━━━━━ Teks Bacaan ━━━━━

Untuk melawan pandangan kaum pria yang terkesan merendahkan lawan jenisnya; yang secara dingin mengukur, menimbang, menilai, dan memilah, atau dengan kata lain mengubahnya menjadi sebuah objek, Milan Kundera dalam novelnya The Book Of Laughter And Forgetting pernah mencontohkan melalui alegori menarik.
Seakan sedang merapal ayat-ayat suci, Kundera kemudian mengatakan bahwa perempuan bukanlah sama sekali tidak bisa melawan pandangan itu. Jika pandangan tersebut merubahnya menjadi objek, bisa saja ia balik memandang lelaki itu dengan tatapan sebuah objek. Ibarat palu yang tiba-tiba memiliki mata dan menatap tajam si pekerja yang tengah memukul palu dengannya, ketika si pekerja melihat tatapan palu itu, ia kehilangan keyakinan diri dan memukul jempolnya sendiri.
Bagi saya, cara pandang ini cukup elegan dan tentu saja: mengesankan. Mungkin si pekerja adalah tuan bagi palu, tapi palu itu jugalah yang akhirnya menang: karena sesungguhnya sebuah alat tahu benar apa artinya dipegang, sementara pemakai alat hanya bisa mengira-ngira. Agaknya, cara yang demikian juga digunakan Pram ketika ia memperlihatkan karakteristik Nyai Ontosoroh dalam Tetralogi Buru-nya yang kesohor itu–terlepas dia mengenal tulisan Kundera maupun tidak.

━━━━━

▸ **Soal Latihan 1**
Tuliskan ulang baris-baris pada blok data di bawah ini, mulai dari baris yang memuat "Edit the Action Name field" hingga baris terakhir blok itu, keduanya ikut disalin. Jangan sertakan gambar dalam jawaban.

━━━━━ Data yang Diberikan ━━━━━

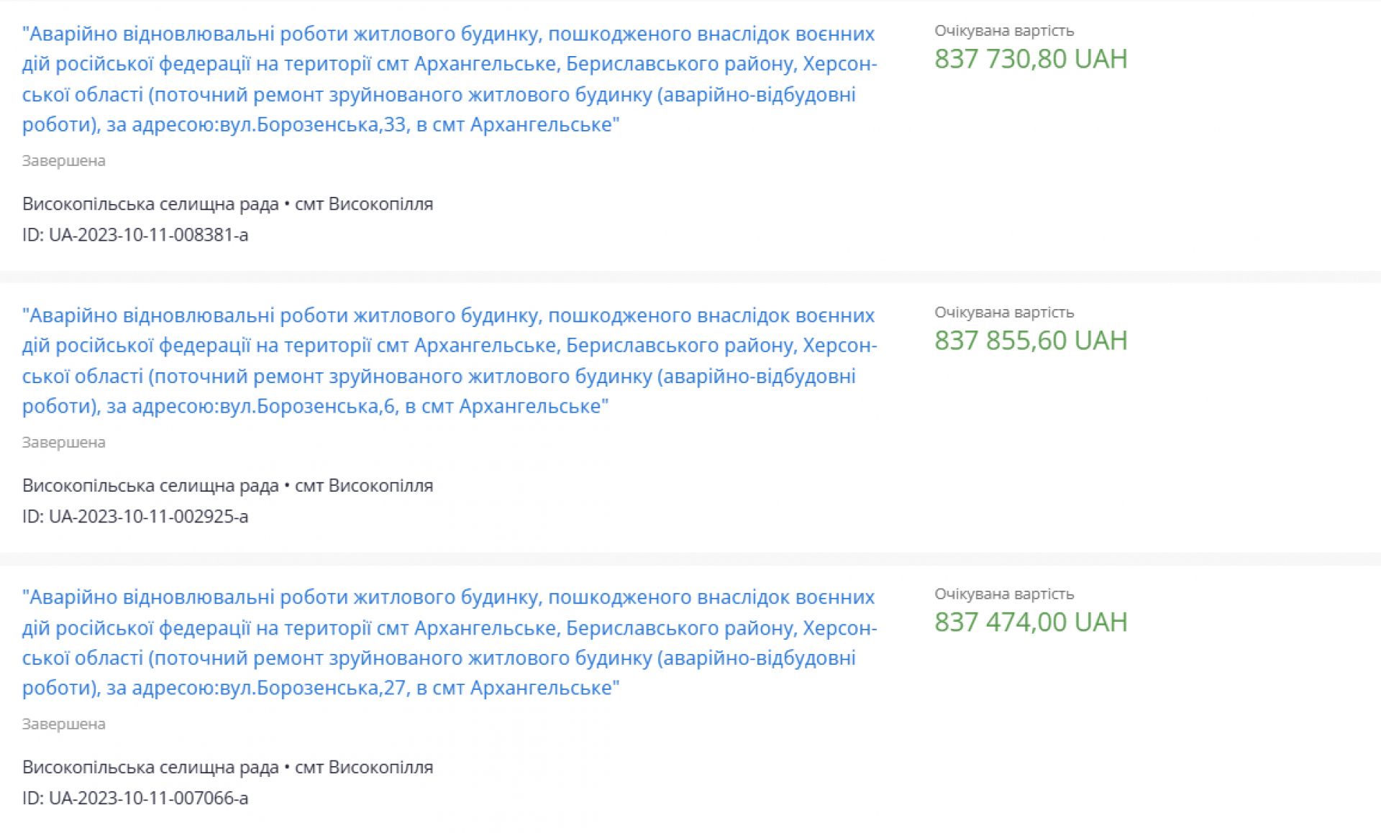
Task: Click Завершена status under Борозенська,27 tender
Action: [x=63, y=724]
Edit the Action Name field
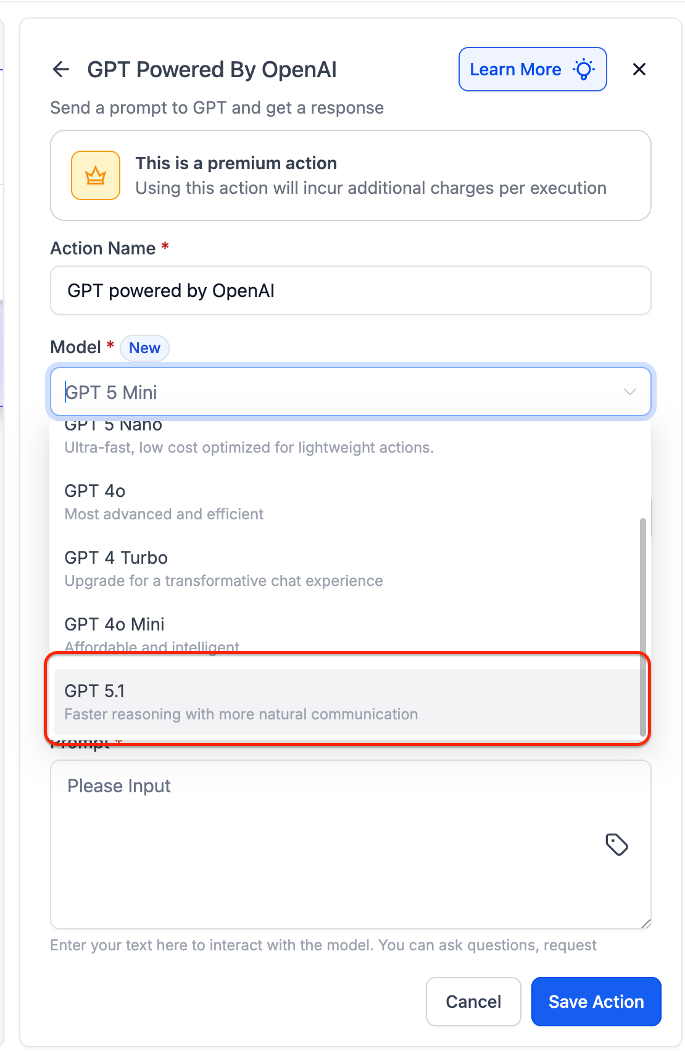 click(x=351, y=291)
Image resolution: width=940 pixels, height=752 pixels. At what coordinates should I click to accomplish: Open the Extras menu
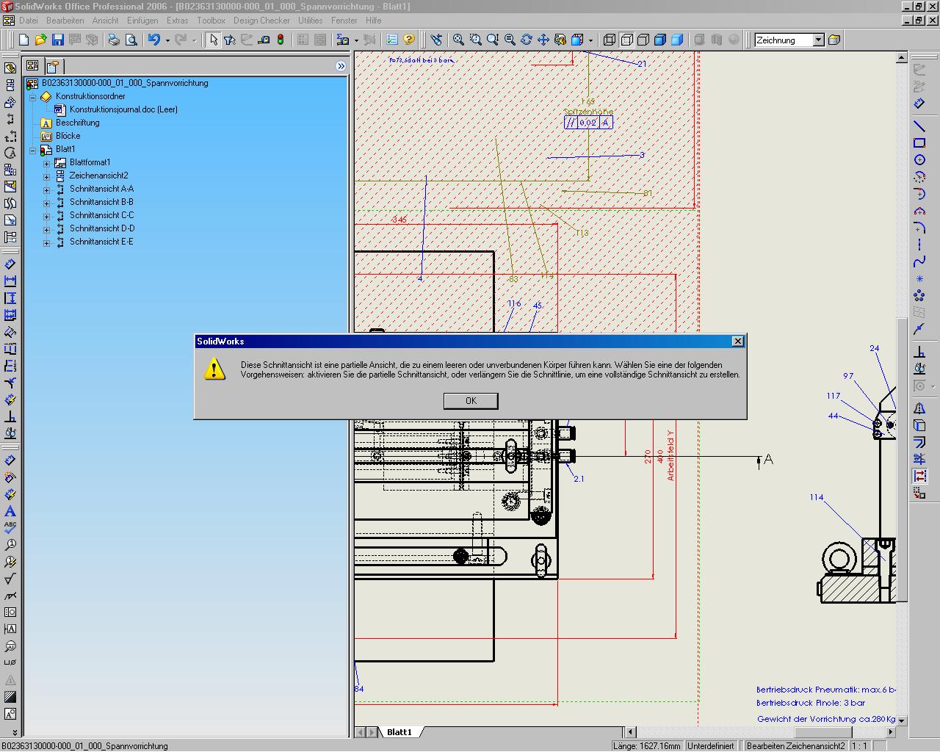[x=177, y=21]
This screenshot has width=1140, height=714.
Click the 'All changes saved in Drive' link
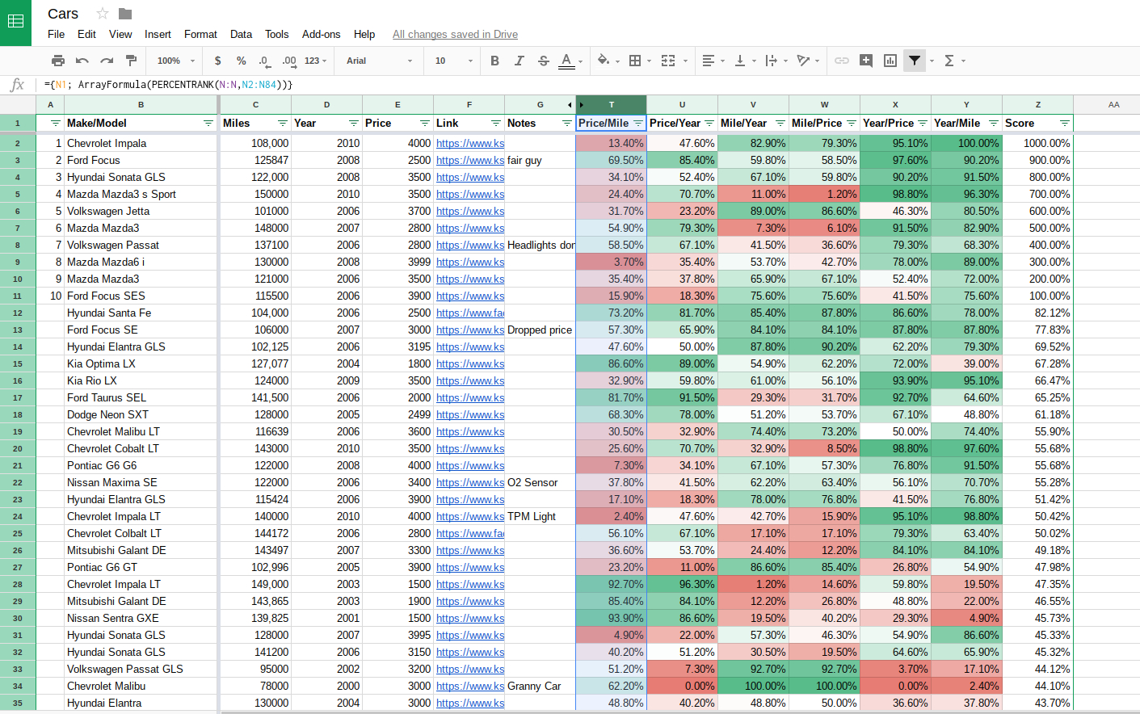(455, 35)
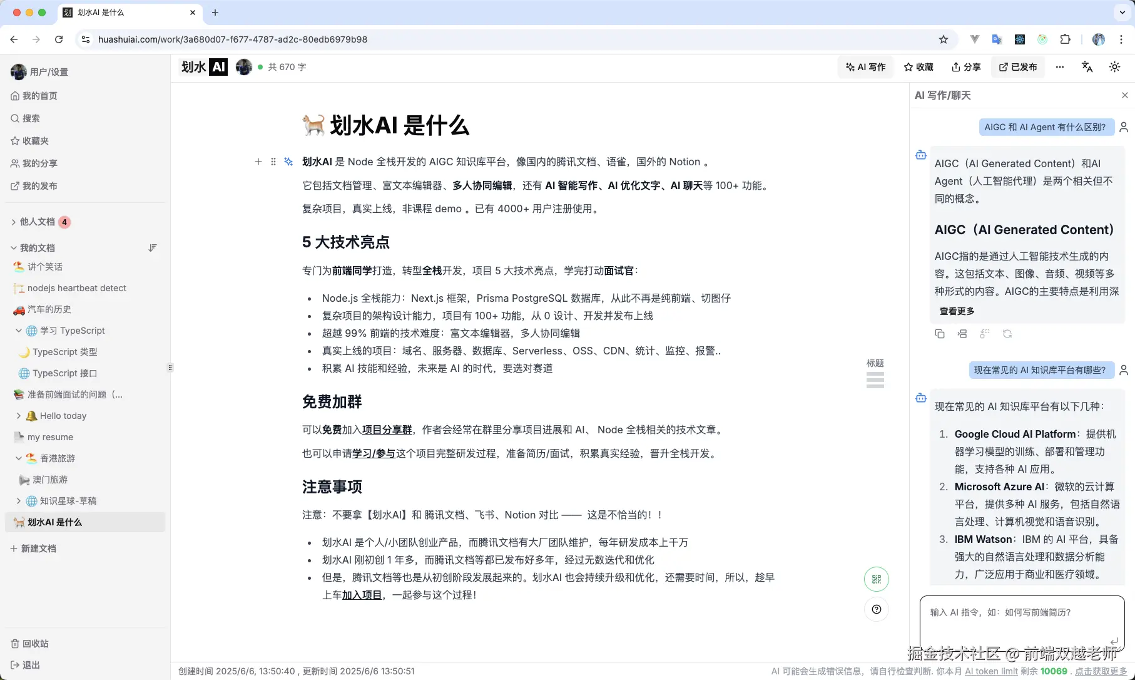Click the 查看更多 link in the AI reply

click(956, 311)
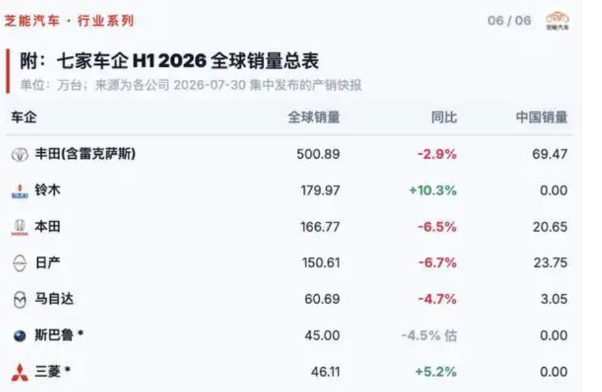Click the 06 / 06 page indicator
602x392 pixels.
[509, 20]
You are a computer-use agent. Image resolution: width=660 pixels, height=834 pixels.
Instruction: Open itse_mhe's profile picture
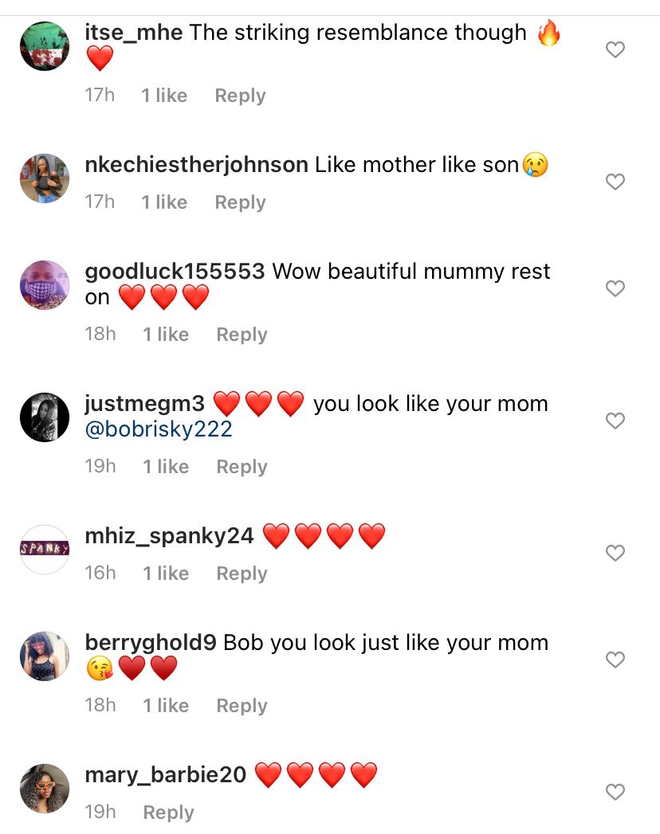coord(45,46)
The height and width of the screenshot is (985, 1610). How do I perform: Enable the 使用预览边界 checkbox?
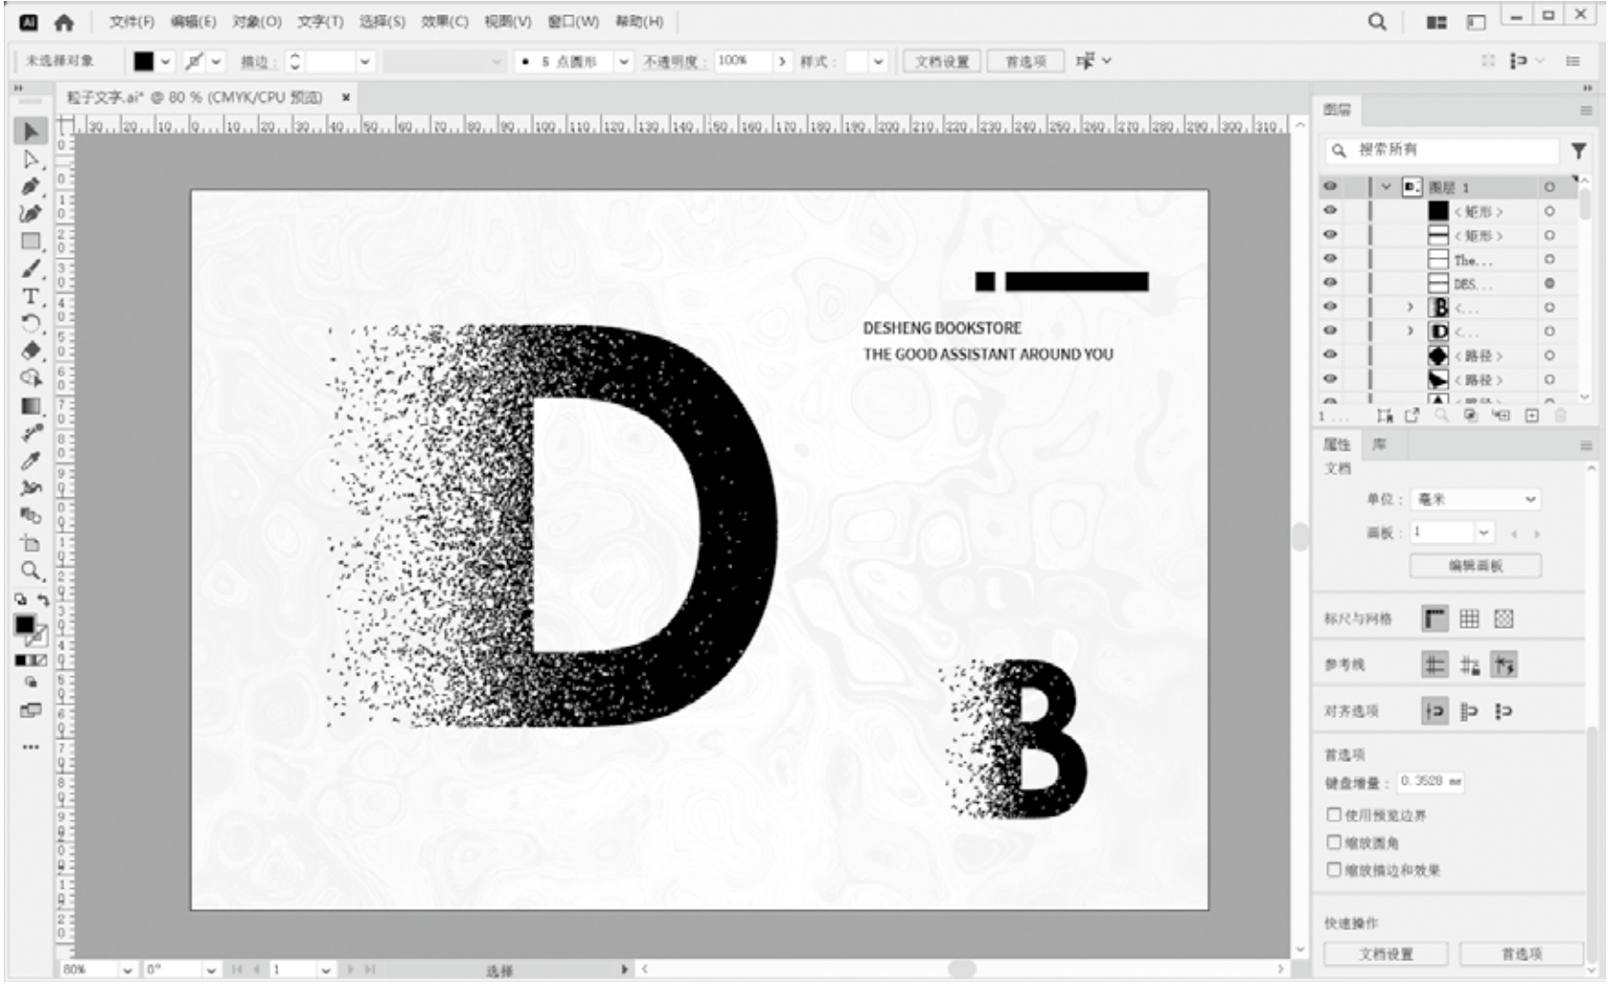pos(1334,814)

━━━━━

▸ **Soal Latihan 2**
Menurut teks bacaan tentang alegori palu, dalam novel apa Milan Kundera mencontohkan alegori tersebut?

▸ **Jawaban Akhir 1**
Edit the Action Name field
 click(x=351, y=291)
Image resolution: width=940 pixels, height=752 pixels. At what coordinates should I click to accomplish: Open the Extras menu
[x=177, y=21]
This screenshot has width=1140, height=714.
Click the 'All changes saved in Drive' link
(455, 35)
Click the 查看更多 link in the AI reply

click(956, 311)
Click the 06 / 06 page indicator
602x392 pixels.
[509, 20]
You are a computer-use agent. Image resolution: width=660 pixels, height=834 pixels.
Instruction: Open itse_mhe's profile picture
coord(45,46)
The height and width of the screenshot is (985, 1610). How do I perform: Enable the 使用预览边界 checkbox?
pos(1334,814)

▸ **Jawaban Akhir 2**
The Book Of Laughter And Forgetting.